*原始列表*.
________________

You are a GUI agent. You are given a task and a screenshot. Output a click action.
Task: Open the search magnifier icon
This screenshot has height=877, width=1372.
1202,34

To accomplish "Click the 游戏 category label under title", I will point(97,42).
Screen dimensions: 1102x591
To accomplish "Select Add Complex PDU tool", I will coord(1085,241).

________________

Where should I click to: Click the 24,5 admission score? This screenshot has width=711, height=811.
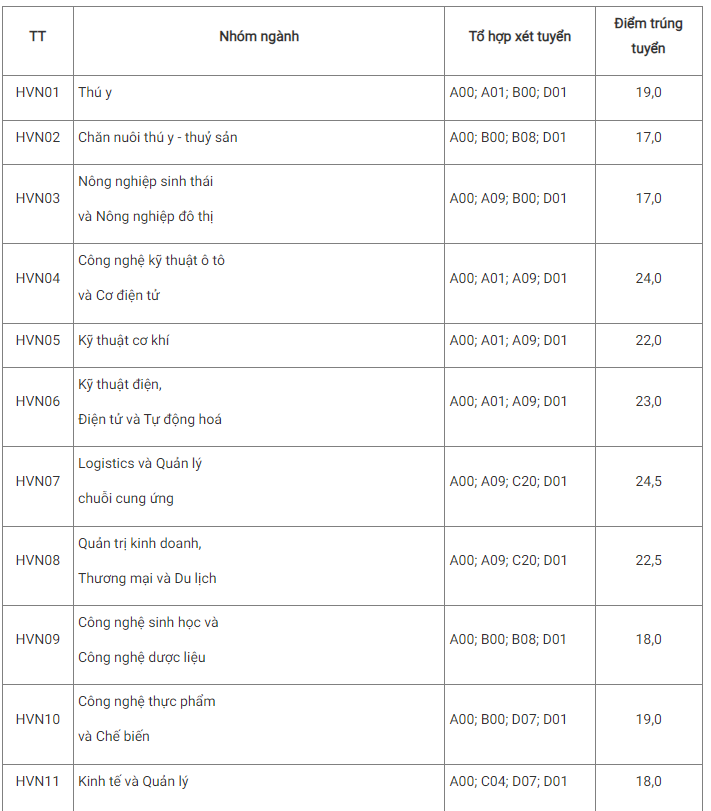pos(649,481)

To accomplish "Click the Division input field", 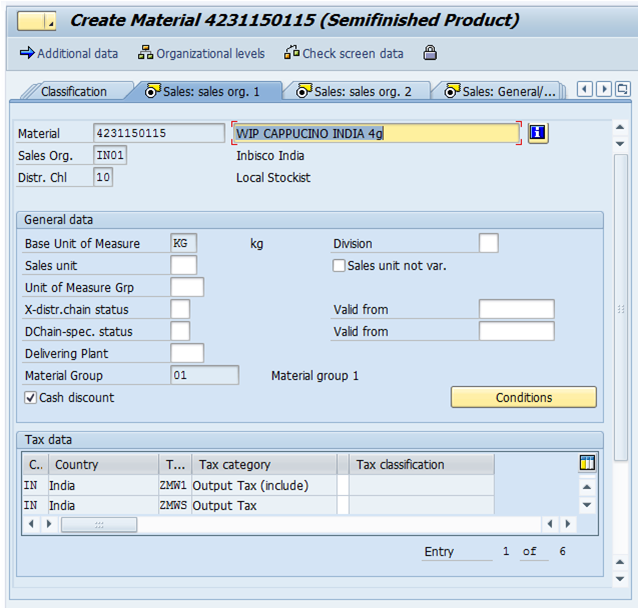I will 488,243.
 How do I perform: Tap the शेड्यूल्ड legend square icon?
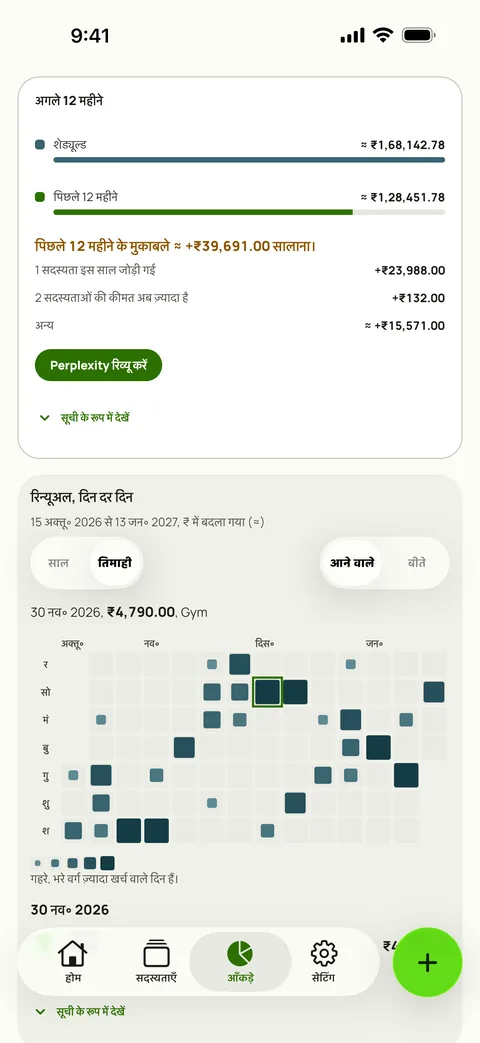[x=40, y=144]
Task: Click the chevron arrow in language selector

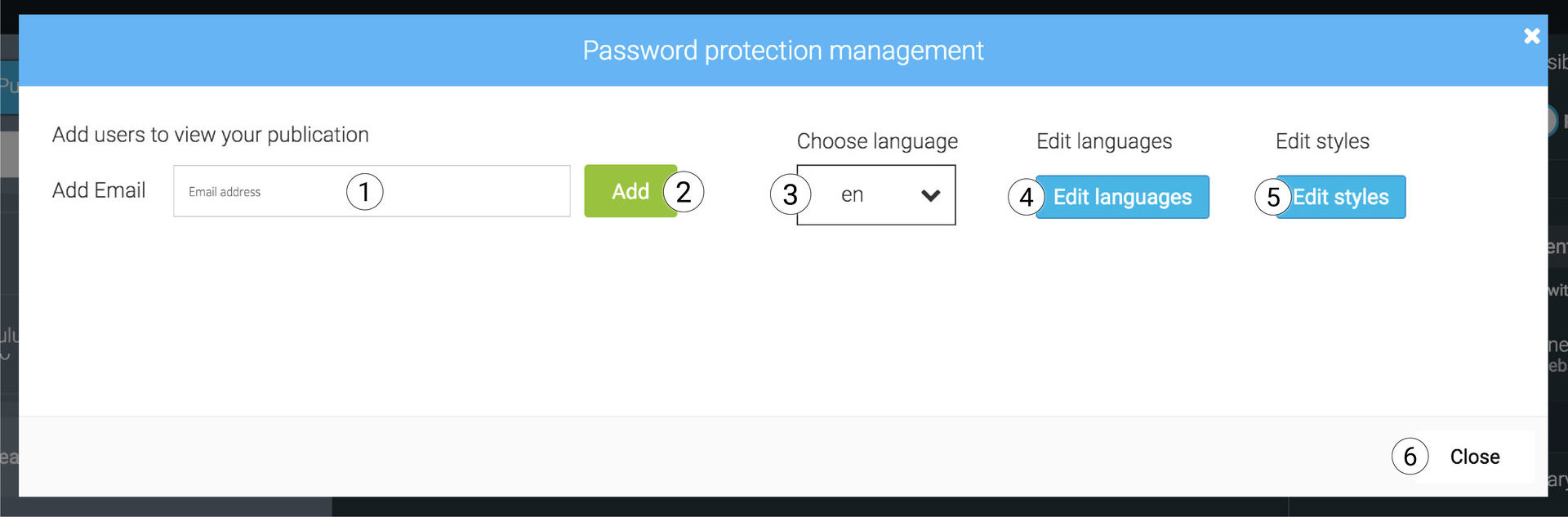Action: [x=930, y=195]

________________

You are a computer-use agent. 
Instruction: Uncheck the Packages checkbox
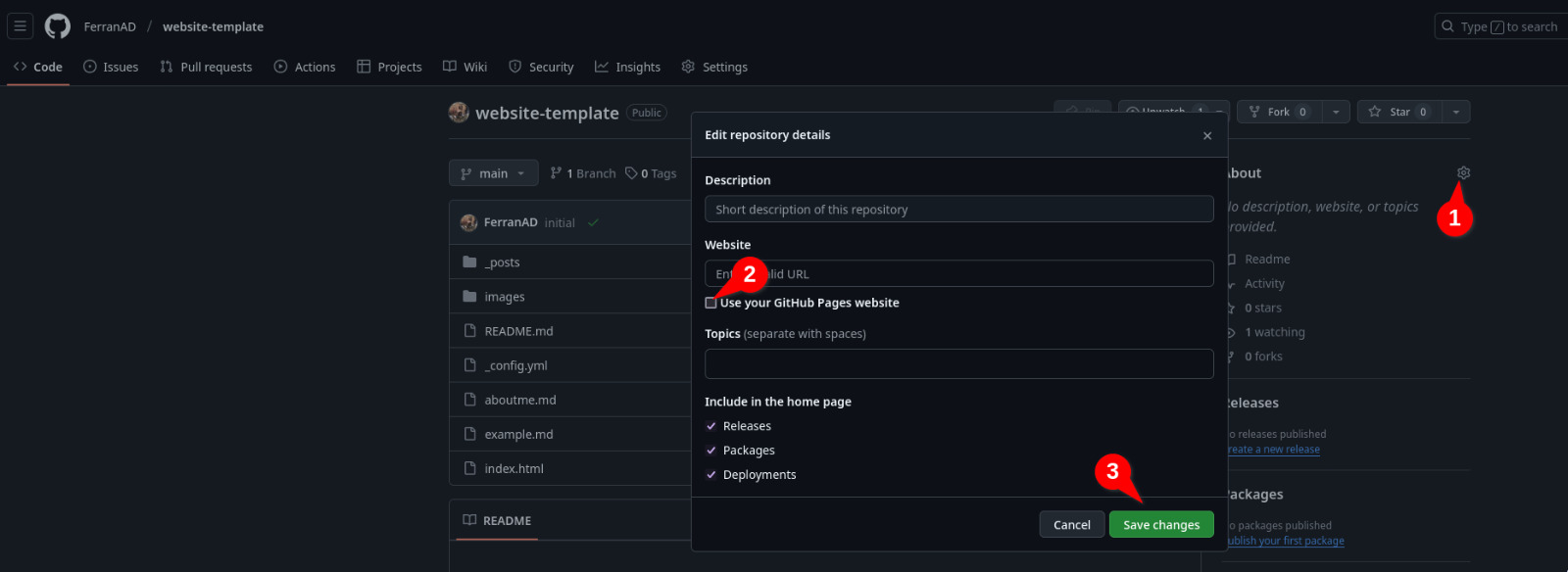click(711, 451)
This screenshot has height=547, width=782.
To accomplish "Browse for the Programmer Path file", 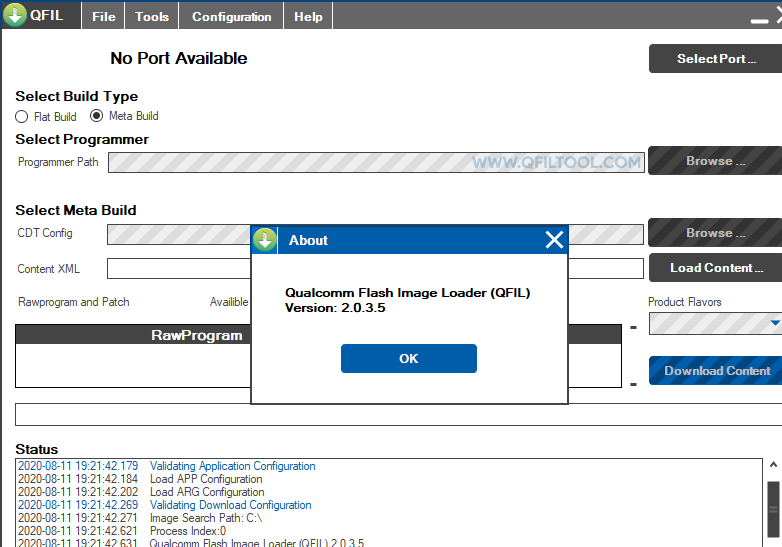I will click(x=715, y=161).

________________

*操作要求*.
请改写列表中从含有“I will point(97,42).”的一行到含有“I will coord(1085,241).”的一行这一段，两端都包括在内。将其中的“dimensions”替换为“size”，其余内容一律保持原样。

*解答示例*.
To accomplish "Click the 游戏 category label under title", I will point(97,42).
Screen size: 1102x591
To accomplish "Select Add Complex PDU tool", I will coord(1085,241).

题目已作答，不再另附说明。